▸ Task requirements:
Output every row below as a numbered list, omitting the blank lines.

(Data records)

----

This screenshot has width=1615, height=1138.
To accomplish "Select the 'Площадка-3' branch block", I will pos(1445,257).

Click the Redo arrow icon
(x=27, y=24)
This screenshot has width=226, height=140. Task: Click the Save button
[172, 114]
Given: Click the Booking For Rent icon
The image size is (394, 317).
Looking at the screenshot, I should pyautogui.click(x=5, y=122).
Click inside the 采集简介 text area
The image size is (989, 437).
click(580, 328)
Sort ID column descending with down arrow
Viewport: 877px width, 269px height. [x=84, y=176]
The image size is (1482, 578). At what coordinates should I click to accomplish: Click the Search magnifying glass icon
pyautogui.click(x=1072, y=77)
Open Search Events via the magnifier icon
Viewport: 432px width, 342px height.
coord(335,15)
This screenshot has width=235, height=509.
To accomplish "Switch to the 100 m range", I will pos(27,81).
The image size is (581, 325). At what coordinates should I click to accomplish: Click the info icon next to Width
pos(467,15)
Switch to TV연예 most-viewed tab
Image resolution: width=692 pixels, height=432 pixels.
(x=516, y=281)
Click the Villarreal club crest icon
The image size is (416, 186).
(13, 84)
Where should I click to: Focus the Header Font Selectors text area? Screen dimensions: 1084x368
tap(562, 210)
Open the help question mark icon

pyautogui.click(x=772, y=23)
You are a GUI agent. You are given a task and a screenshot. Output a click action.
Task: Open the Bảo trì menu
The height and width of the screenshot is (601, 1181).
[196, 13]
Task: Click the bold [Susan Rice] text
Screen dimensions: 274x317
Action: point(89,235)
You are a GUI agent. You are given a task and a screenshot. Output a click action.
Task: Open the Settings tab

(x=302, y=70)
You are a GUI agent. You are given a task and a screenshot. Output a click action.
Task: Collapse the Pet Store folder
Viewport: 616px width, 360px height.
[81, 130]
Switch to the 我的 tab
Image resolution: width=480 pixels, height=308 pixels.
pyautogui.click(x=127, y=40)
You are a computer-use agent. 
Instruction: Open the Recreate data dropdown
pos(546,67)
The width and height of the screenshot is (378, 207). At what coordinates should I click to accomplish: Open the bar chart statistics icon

----

▸ Final answer:
1. This screenshot has width=1615, height=1138.
2. To accomplish "Select the 'Площадка-3' branch block", I will pos(1445,257).
3. Click the Redo arrow icon
4. (x=27, y=24)
5. This screenshot has width=226, height=140. Task: Click the Save button
6. [172, 114]
7. Given: Click the Booking For Rent icon
8. The image size is (394, 317).
9. Looking at the screenshot, I should pyautogui.click(x=5, y=122).
10. Click inside the 采集简介 text area
11. The image size is (989, 437).
12. click(580, 328)
13. Sort ID column descending with down arrow
14. Viewport: 877px width, 269px height. [x=84, y=176]
15. The image size is (1482, 578). At what coordinates should I click to accomplish: Click the Search magnifying glass icon
16. pyautogui.click(x=1072, y=77)
17. Open Search Events via the magnifier icon
18. Viewport: 432px width, 342px height.
19. coord(335,15)
20. This screenshot has width=235, height=509.
21. To accomplish "Switch to the 100 m range", I will pos(27,81).
22. The image size is (581, 325). At what coordinates should I click to accomplish: Click the info icon next to Width
23. pos(467,15)
24. Switch to TV연예 most-viewed tab
25. Image resolution: width=692 pixels, height=432 pixels.
26. (x=516, y=281)
27. Click the Villarreal club crest icon
28. The image size is (416, 186).
29. (13, 84)
30. Where should I click to: Focus the Header Font Selectors text area? Screen dimensions: 1084x368
31. tap(562, 210)
32. Open the help question mark icon
33. pyautogui.click(x=772, y=23)
34. You are a GUI agent. You are given a task and a screenshot. Output a click action.
35. Task: Open the Bảo trì menu
36. The height and width of the screenshot is (601, 1181).
37. [196, 13]
38. Task: Click the bold [Susan Rice] text
39. Screen dimensions: 274x317
40. Action: point(89,235)
41. You are a GUI agent. You are given a task and a screenshot. Output a click action.
42. Task: Open the Settings tab
43. (x=302, y=70)
44. You are a GUI agent. You are given a task and a screenshot. Output a click action.
45. Task: Collapse the Pet Store folder
46. Viewport: 616px width, 360px height.
47. [81, 130]
48. Switch to the 我的 tab
49. Image resolution: width=480 pixels, height=308 pixels.
50. pyautogui.click(x=127, y=40)
51. You are a computer-use agent. 
52. Instruction: Open the Recreate data dropdown
53. pos(546,67)
54. The width and height of the screenshot is (378, 207). At what coordinates should I click to accomplish: Open the bar chart statistics icon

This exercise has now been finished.